De potentiels « conflits avec les co-hivernants » peuvent aussi être source de difficultés émotionnelles, poursuit la spécialiste. La vie au sein d’une communauté réduite en Antarctique demande en effet des qualités humaines assez spécifiques, détaillées dans une étude de l’université de Canterbury (Nouvelle-Zélande), publiée en 2017. “L’ouverture à de nouvelles expériences, de bonnes capacités d’adaptation dans des situations mentalement et émotionnellement éprouvantes et une grande tolérance à la monotonie sont des facteurs essentiels” pour bien vivre ce genre de mission, écrivent les auteurs. 

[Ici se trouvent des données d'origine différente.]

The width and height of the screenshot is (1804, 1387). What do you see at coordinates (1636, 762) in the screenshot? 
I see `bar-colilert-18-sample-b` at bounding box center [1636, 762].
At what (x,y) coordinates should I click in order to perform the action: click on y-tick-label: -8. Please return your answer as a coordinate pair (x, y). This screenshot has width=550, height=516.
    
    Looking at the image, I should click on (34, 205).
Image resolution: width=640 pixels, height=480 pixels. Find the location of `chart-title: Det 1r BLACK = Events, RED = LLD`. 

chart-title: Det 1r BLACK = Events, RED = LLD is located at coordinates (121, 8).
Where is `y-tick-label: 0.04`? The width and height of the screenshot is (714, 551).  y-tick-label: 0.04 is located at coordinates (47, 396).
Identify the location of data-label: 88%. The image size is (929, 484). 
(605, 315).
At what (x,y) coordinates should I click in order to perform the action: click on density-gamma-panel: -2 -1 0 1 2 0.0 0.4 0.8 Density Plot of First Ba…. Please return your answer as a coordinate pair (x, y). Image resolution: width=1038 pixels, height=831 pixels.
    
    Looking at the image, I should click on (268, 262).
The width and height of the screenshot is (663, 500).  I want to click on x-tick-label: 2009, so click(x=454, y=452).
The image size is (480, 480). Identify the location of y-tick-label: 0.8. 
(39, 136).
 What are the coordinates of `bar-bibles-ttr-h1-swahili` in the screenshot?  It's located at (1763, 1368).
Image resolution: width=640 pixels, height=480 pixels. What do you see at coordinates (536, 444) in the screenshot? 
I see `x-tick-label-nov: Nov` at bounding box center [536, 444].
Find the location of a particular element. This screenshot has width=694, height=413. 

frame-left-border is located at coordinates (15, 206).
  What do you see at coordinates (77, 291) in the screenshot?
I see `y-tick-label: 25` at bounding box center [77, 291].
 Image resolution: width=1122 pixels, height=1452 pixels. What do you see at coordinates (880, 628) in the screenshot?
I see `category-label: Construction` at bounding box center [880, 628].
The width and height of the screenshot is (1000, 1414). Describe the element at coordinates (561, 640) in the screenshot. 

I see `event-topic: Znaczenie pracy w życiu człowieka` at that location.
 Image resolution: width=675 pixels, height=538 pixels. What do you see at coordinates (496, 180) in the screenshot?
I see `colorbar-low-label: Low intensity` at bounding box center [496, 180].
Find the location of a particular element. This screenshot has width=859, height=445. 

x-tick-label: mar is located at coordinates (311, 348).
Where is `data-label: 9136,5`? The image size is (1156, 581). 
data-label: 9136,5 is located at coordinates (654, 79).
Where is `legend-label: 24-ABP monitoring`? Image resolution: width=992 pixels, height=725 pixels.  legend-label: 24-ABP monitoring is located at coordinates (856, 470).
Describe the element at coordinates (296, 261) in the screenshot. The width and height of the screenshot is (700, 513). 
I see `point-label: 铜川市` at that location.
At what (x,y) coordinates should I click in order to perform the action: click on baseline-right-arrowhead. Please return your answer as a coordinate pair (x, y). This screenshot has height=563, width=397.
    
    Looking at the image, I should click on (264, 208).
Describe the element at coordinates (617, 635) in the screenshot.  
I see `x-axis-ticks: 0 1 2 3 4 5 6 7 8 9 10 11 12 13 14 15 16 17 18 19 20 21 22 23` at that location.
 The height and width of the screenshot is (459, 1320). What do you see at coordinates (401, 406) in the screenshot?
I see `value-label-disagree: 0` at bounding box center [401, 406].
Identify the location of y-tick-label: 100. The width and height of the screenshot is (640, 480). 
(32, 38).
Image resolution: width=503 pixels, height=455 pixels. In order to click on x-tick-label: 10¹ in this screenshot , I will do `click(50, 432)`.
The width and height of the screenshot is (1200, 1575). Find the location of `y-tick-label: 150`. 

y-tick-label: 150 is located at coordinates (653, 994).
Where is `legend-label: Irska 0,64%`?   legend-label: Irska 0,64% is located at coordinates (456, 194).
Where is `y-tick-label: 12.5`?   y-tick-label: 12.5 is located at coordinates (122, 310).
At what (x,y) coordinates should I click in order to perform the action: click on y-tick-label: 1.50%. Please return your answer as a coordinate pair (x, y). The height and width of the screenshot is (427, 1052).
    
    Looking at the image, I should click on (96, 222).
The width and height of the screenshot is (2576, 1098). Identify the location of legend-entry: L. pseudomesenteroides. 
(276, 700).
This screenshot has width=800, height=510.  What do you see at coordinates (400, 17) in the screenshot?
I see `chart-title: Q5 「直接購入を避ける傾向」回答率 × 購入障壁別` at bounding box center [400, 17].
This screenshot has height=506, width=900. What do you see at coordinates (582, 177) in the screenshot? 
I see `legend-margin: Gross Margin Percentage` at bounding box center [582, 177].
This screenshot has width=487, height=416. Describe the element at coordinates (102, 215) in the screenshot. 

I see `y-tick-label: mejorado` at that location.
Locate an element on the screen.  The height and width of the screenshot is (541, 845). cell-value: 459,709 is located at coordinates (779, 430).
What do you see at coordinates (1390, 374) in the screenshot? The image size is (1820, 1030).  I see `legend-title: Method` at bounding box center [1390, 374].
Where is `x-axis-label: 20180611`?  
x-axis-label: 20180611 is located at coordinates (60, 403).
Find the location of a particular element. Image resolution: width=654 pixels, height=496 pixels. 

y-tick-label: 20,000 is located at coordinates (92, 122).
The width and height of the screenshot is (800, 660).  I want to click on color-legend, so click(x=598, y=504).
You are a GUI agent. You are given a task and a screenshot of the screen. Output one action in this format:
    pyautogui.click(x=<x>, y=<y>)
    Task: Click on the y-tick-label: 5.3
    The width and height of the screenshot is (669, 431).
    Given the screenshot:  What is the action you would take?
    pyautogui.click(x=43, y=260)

Le manque de lumière, voire les difficultés de sommeil lié au manque d’oxygène en altitude, sont d’autres paramètres également susceptibles d’affecter le psychisme de ces scientifiques. Pour les aider, l’IPEV met à disposition deux psychologues, basés sur l’île de la Réunion, pouvant être contactés pour un appel téléphonique. Au-delà de la mission en elle-même, l’accompagnement psychologique peut se poursuivre les semaines suivant le retour des chercheurs. « Ce n’est pas forcément simple de rentrer après un an en Antarctique« , justifie Coline Marciau. Pour mieux gérer cette reprise brutale de la vie réelle, les spécialistes se rendent aussi disponibles durant cette période.